On the signing of Jeoffrey Pagan as well as other defensive lineman recruits:
“One of the things that was a goal and objective in this year’s recruits for defensive linemen is we were extremely athletic up front two years ago. And I don’t know how many sacks we had for sure but it was pushing 50. Even though we had some good players last year and I was pleased with the progress our defense made throughout the course of the year, so I’m not in any way trying to be critical, we weren’t quite as athletic, we didn’t have as many good pass rushers. Marcell (Dareus) is athletic, Courtney (Upshaw) is athletic but we didn’t have as many guys and we were forced to play guys the year before on third down we could put fresh guys in that were athletic because they didn’t have to play all the time and this year the guys that were playing all the time started to play on third down. I’m saying all that to make this point. One of the goals in recruiting is to get more athletic up front on defense, more guys who can pass rush, more guys that could move and push the pocket in the middle and affect the quarterback. Jeoffrey Pagan can do that, he’s a very good athlete, he can run, he’s got good athleticism and I’m sure like all the freshman we recruited, he’s going to go through some developing personally and athletically like all the freshman are. I do think we have several guys who fit that profile and I think that will help us. When will these guys be able to contribute, I’m not sure. And we’ve exited a lot of good defensive front guys. We had three guys from two years ago all make a pro team, Marcell is probably going to be a top-10 guy and Luther Davis is a senior. We’ve had five guys that played with their hand in the dirt that have graduated in the last couple of years so we needed to replace those guys and the quality of those guys and I think this year we were able to get several of those guys who have that type of athleticism.”
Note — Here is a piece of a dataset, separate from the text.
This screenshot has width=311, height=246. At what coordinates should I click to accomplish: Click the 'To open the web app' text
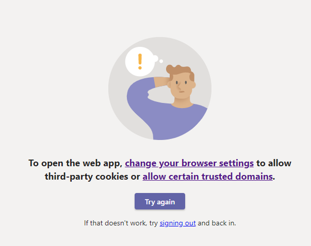tap(75, 163)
On having true freshman as starters:
“Woody Hayes made the statement, and this was years ago, for every sophomore that starts, when freshmen were ineligible, we will lose one game. If a sophomore is playing now it’s like he’s a veteran. It’s all about expectation of the players and of us as coaches. When the numbers got limited, when they made freshmen eligible, there was more opportunity and I think there are more guys that sort of develop better physically, there are more good programs. The big thing is the guys who can play as freshman, it’s usually not about their physical ability, it is more about their emotional maturity. The focus that it takes, the attention to detail, a lot of things they’re not really used to being better than everyone else, they haven’t had to maybe pay as much attention to. I think those are the critical factors that help guys develop quickly. Some positions are easier to play as a freshman in terms of what you learn; you don’t have to learn the complete position like at running back or receiver. You can give a guy a part of what he’s going to do and play him in those parts. If you’re an offensive lineman, if you can’t block every play, every front, every blitz somebody’s going to get killed so you have to know it all. It’s all or nothing. But you can play a running back who only knows certain plays. You can’t really play a guy on defense who doesn’t know the whole system and the whole scheme unless you just make him a pass rusher. There are some roles you can fit guys into when they have special abilities but some positions are a little bit easier than others. But I don’t believe in that, I think that we’ve had some freshman who’ve played extremely well here and contributed to us being very successful and if they’re the best players I have absolutely no problem playing them. And we have done that. Most of these guys are capable. Do they have the maturity to do it, will they develop quickly enough to do it, that’s what makes it a little bit of a crapshoot in terms of how their development is going to be. But that’s the challenge for us is to be able to give them the direction and the guidance to maybe enhance that development so more of these guys could play and contribute to the team in some kind of way.”

Signee Quotes

Jesse Williams, DL

On his impressions of Alabama so far:
“It’s been good so far. I’ve really enjoyed all of the support from the student body, that’s been really nice.”

On the Alabama Coaching Staff:
“They are great. Starting with recruiting and then all the way through helping me get adjusted here and getting me through the drills, they have been great every step of the way.”

On the biggest challenge in adjusting for him:
I think transferring from a junior college to a division-I school is always going to be hard with technique, but I think it made it just a little bit harder coming from Australia as well. So far I am just getting my mind around the concepts of how they play football around here is the hardest thing. I’ll get there, slowly but surely.”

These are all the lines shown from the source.